All in all, we can go beneath the surface of /Han≠kasso’s puzzling explanation of the Ezeljagdspoort painting. Despite his professed ignorance on a number of points, we can be sure that the images have to do with events and beings in the spirit realm, that they express San beliefs about birds (in particular swallows and swifts), and that these birds, together with /Han≠kasso’s remarks, link the painted groups to rain-control.

A step forward

The most important point that we have established in this chapter is that none of the three registers of our ‘Rosetta Stone’ can be taken in isolation and at face value. None is a direct, straightforward expression of San ideas that we can ‘read’ with ease. All three registers have to be interrelated and deciphered. Summing up and taking our three San registers in turn, we can say:

San rock paintings, the most enigmatic of the registers, cannot be unproblematically understood by modern Westerners. If we take them at face value, we read our own Western concepts into them. We end up unquestioningly accepting that the San believed in fishtailed mermaids and that they painted them at Ezeljagdspoort.

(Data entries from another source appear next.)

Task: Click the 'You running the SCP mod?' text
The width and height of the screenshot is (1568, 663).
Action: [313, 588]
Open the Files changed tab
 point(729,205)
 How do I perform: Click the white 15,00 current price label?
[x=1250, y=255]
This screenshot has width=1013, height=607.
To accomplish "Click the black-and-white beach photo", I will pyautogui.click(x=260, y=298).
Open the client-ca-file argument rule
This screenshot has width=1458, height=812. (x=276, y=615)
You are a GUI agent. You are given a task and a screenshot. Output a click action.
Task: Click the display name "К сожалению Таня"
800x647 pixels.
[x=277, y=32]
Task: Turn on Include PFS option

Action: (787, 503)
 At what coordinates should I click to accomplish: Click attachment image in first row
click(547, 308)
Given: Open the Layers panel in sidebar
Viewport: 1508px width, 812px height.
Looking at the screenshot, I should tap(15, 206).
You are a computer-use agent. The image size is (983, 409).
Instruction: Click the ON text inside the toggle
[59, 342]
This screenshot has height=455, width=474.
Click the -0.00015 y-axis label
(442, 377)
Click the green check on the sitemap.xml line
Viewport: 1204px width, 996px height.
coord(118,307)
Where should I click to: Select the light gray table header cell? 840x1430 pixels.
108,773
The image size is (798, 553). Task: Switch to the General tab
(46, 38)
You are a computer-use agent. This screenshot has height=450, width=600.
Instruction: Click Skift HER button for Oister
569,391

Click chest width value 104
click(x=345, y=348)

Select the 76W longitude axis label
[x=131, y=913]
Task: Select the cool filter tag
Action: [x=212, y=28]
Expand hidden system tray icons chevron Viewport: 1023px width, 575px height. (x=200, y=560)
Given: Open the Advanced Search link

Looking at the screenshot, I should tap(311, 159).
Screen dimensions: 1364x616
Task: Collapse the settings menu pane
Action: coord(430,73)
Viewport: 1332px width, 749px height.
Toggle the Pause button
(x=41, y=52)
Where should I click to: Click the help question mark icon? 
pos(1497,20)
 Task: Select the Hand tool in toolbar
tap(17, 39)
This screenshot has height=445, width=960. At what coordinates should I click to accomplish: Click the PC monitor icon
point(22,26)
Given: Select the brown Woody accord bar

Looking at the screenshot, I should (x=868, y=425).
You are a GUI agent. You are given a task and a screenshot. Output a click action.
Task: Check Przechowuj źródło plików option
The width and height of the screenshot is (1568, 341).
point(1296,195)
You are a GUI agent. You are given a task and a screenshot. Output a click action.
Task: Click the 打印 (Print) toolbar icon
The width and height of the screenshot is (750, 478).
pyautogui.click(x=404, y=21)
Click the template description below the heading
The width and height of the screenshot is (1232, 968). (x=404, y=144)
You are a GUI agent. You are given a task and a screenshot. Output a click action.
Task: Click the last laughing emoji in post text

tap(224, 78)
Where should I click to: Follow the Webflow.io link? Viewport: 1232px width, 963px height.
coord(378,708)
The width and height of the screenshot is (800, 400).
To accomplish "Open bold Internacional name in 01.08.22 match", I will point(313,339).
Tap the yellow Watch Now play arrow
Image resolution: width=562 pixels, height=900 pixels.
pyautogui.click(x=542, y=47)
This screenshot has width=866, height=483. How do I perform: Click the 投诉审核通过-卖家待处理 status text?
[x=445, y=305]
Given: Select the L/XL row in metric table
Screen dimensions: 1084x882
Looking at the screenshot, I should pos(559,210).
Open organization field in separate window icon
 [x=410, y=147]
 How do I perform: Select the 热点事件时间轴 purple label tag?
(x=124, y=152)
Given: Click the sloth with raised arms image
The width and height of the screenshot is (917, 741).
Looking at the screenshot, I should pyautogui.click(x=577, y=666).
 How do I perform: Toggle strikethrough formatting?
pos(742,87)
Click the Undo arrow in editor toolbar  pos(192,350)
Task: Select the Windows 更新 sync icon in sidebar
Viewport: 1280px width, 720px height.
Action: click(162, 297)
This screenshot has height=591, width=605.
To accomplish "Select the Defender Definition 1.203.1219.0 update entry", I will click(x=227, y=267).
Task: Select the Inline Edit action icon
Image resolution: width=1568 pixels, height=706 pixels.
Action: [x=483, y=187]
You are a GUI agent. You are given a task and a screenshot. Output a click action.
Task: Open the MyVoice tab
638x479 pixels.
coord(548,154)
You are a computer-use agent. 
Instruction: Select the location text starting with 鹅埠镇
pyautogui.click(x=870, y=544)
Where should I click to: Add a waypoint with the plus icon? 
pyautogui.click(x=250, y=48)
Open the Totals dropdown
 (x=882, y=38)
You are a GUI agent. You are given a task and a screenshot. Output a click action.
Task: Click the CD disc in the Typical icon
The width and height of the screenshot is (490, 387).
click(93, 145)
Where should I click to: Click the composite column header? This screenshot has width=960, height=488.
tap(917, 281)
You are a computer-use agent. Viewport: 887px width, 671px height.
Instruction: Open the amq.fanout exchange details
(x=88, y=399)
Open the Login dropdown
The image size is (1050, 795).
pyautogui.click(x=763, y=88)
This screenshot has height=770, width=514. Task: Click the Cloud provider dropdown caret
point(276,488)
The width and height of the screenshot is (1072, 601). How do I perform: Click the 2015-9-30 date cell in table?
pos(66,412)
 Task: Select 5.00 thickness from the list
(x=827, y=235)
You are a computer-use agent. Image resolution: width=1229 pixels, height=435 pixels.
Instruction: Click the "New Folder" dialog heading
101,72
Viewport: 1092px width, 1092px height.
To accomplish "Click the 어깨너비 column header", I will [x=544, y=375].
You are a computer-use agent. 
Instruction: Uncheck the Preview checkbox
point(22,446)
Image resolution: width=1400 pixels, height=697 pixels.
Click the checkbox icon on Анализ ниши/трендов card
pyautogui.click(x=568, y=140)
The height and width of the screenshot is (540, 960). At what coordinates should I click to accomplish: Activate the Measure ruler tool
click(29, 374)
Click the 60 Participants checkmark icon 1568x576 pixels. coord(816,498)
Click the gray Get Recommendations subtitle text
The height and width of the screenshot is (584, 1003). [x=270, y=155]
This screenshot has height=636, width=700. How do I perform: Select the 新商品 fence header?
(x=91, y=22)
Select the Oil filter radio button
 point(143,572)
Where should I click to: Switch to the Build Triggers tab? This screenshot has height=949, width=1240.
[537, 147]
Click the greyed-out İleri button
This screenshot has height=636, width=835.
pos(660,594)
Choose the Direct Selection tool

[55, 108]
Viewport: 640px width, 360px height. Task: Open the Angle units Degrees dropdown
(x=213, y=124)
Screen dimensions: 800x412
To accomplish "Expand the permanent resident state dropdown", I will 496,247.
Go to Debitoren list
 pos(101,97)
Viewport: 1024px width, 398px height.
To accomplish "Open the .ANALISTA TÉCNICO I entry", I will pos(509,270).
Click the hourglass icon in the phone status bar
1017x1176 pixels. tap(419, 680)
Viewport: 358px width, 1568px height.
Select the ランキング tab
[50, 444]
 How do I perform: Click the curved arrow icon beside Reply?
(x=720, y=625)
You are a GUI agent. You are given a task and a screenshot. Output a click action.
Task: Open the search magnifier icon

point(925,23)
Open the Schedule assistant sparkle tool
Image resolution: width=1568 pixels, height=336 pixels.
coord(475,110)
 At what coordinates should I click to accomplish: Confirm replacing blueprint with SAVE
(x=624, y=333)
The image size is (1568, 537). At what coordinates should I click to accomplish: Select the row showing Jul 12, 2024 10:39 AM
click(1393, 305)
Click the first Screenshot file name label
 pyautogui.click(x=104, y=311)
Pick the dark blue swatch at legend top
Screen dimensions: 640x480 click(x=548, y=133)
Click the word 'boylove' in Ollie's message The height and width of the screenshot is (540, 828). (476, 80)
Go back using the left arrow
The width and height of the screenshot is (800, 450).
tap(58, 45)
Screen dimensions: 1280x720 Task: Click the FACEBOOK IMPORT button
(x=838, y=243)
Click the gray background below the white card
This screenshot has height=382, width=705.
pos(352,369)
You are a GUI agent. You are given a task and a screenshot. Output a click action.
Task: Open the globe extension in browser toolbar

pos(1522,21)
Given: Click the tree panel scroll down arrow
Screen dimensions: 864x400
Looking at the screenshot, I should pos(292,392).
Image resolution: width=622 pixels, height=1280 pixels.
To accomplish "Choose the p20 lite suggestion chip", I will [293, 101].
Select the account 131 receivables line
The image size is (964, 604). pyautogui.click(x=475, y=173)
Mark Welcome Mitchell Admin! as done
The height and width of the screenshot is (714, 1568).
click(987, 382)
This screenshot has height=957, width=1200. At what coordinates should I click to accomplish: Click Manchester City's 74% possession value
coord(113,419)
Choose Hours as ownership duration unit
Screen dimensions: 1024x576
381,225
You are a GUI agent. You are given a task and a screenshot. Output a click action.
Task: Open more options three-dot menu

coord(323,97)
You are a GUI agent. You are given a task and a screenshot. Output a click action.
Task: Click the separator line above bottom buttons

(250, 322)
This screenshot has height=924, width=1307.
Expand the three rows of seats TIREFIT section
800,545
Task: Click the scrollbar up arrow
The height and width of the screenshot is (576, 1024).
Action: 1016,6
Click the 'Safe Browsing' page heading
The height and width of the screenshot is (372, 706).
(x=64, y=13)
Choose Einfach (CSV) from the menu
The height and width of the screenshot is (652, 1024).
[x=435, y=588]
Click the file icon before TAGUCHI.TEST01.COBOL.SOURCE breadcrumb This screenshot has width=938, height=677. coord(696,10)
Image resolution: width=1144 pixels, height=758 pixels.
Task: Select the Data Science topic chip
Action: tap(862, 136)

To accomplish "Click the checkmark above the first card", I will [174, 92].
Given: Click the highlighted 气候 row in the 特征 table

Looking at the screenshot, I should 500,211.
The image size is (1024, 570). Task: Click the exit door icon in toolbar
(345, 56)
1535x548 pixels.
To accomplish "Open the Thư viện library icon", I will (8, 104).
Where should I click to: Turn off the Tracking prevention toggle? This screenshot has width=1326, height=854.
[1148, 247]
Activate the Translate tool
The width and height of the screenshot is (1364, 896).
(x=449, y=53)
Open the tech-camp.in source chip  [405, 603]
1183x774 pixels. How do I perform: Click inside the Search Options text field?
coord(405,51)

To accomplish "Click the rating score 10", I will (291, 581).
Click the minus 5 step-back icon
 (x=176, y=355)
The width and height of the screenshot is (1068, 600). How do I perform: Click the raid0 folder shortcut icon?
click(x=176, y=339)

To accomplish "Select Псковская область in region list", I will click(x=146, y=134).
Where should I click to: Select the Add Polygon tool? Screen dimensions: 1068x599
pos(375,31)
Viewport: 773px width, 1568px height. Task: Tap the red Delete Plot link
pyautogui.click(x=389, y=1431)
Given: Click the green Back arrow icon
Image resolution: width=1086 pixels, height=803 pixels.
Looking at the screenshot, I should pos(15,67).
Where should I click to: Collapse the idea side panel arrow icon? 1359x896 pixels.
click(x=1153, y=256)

Specific paintings have to be seen in the context of all the art in a given region. Researchers must therefore be familiar with the art at first hand: they need to examine large numbers of rock shelters to see how the images are placed on the rock face, how they relate one to another and in what ways many are subtle variations on common themes.

San language statements given in response to copies of rock paintings must be similarly contextualized. Not only must the actual San words be minutely examined; they must also be seen in as many contexts as possible so that nuances of meaning can be extracted from them. Further, no informant is omniscient. (This is, of course, true of any religious context: no priest knows everything about Christianity, though some know a lot more than others.) San statements about beliefs and rituals must therefore be seen in context every bit as much as San rock art images. It is by moving back and forth between many statements that we are able to discern continuities and differences and thus construct flexible understandings of San beliefs to fit local circumstances.

– Lastly, and most obviously, English (or other Western) language translations of San texts must be carefully scrutinized. Ideally, they should be compared with the original San language texts. Where that is not possible, English language translations of specific but now lost San statements must be seen in the light of translations of texts for which we do have the original language versions.

It has become clear that the three registers of our ‘Rosetta Stone’ are parallel texts: they are not three stages in a developing sequence of understanding. We must move back and forth between them. As we do so, we need to bring in other sources of information. These include knowledge of animal behaviour that the San would have known intimately and neuropsychology that tells us what human beings experience when they engage in activities such as the trance dance. Explanations of San rock art that favour broad, rather abstract interpretations without thoroughly exploring all three registers should be treated with suspicion. Those explanations have no safeguards against thoroughgoing Western biases and hidden assumptions about what art is and what it does.

These principles of interpretation set us up to tackle an extension of the San beliefs that we have discussed in this chapter. That extension is a category of rock art images that points to a conceptualization and painted manifestation of San beliefs about natural phenomena. We now move away from the south-eastern Cape and its images of flight to examine another type of image altogether.